#### [Exercise directions]
Set down the lines below, exactly, starting at the one that contains "This screenshot has width=1137, height=1024." and stopping at the last line, inclusive. Omit pictures.

Collected data
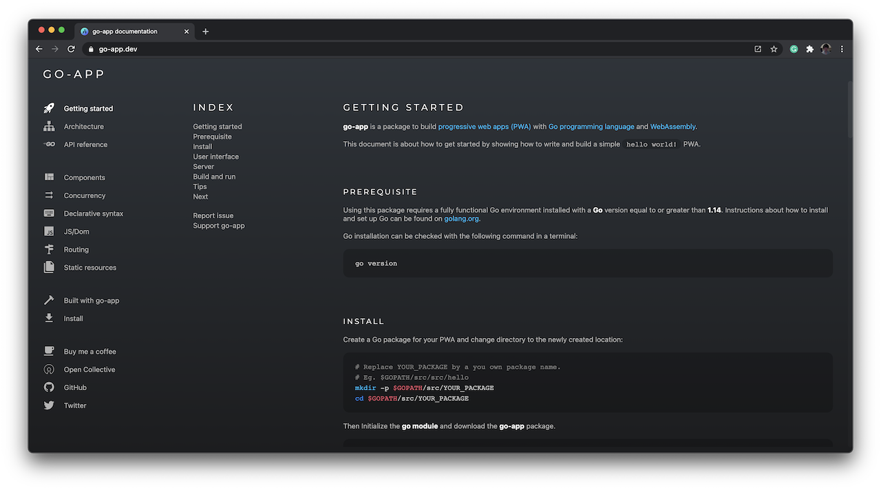Click the Twitter bird icon
Viewport: 881px width, 490px height.
click(x=49, y=405)
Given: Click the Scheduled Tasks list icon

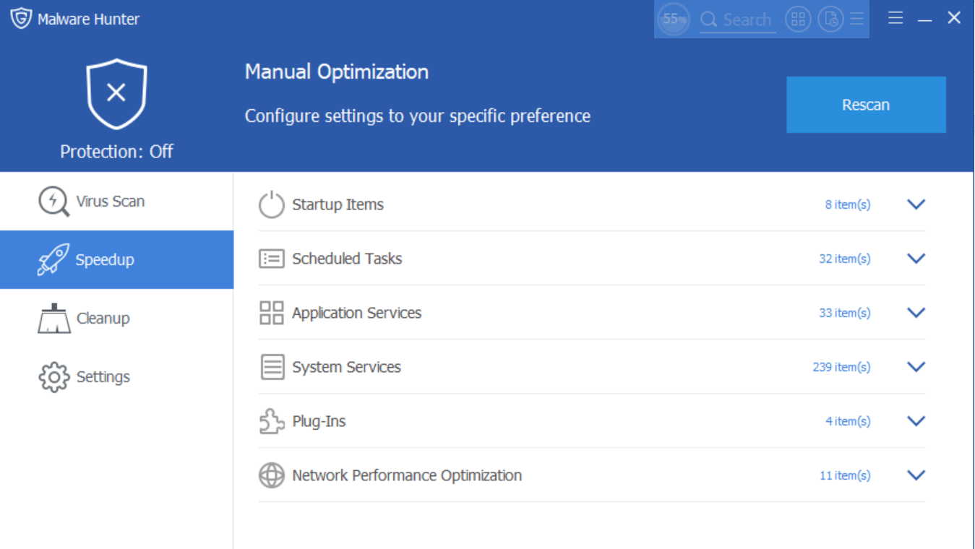Looking at the screenshot, I should pyautogui.click(x=271, y=259).
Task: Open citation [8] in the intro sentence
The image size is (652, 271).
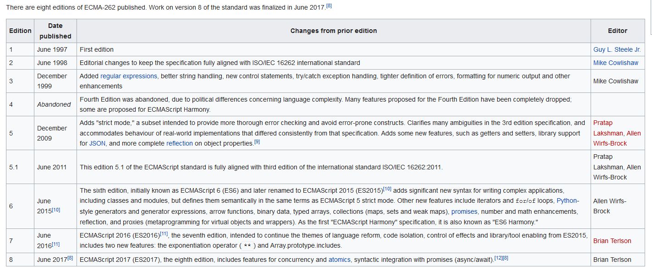Action: pyautogui.click(x=329, y=6)
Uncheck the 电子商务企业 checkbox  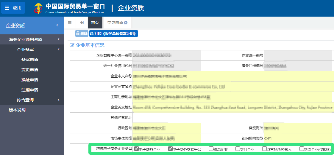click(x=137, y=149)
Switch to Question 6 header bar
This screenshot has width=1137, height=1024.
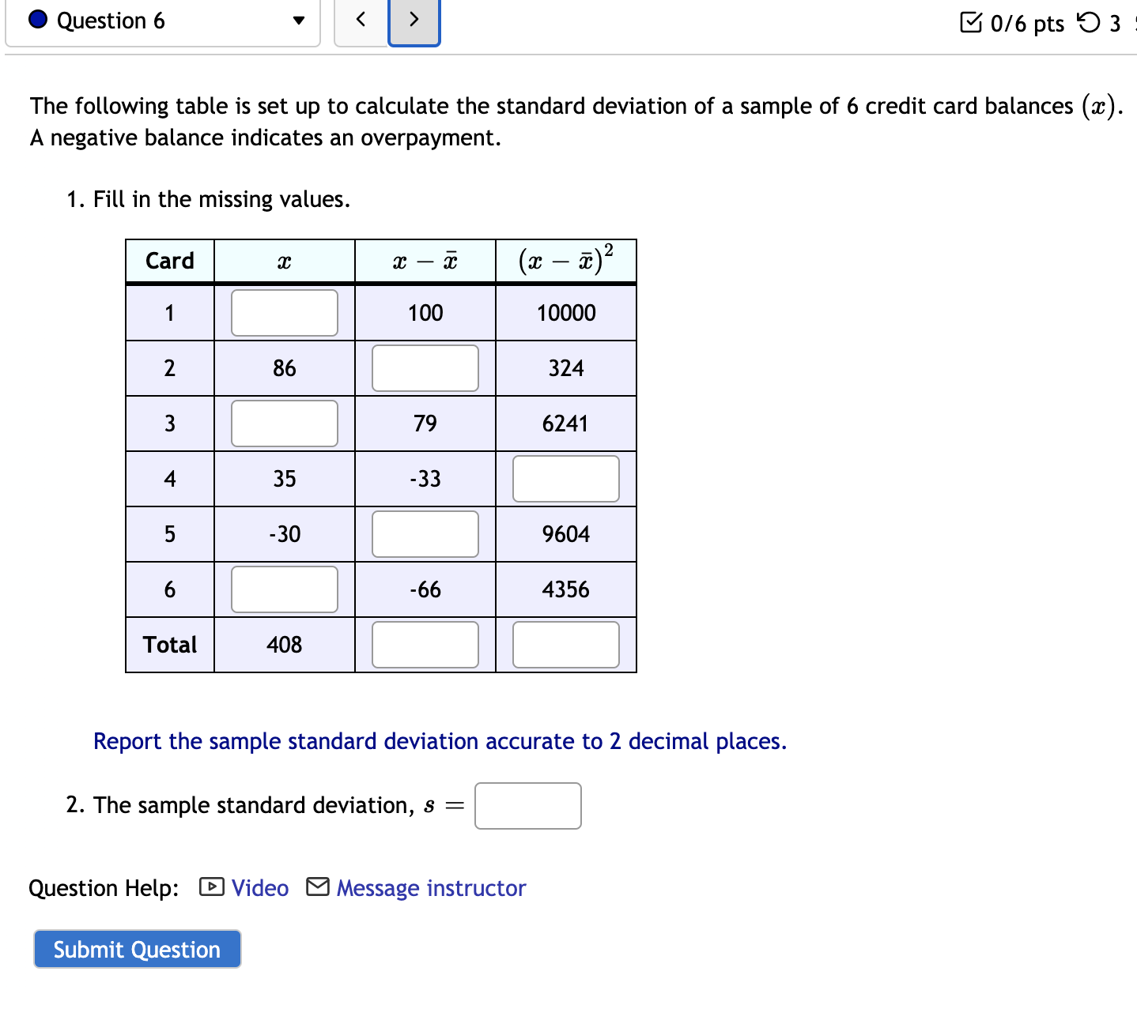(x=162, y=21)
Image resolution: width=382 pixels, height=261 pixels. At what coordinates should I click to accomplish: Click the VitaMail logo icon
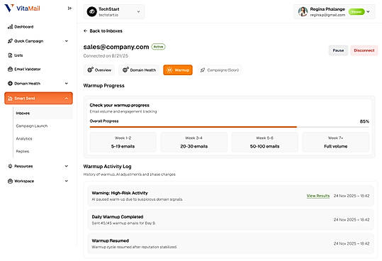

#### [Response to the exercise]
This screenshot has width=1137, height=1024.
(x=162, y=21)
Image resolution: width=382 pixels, height=261 pixels. At what coordinates should I click to accomplish: Click the VitaMail logo icon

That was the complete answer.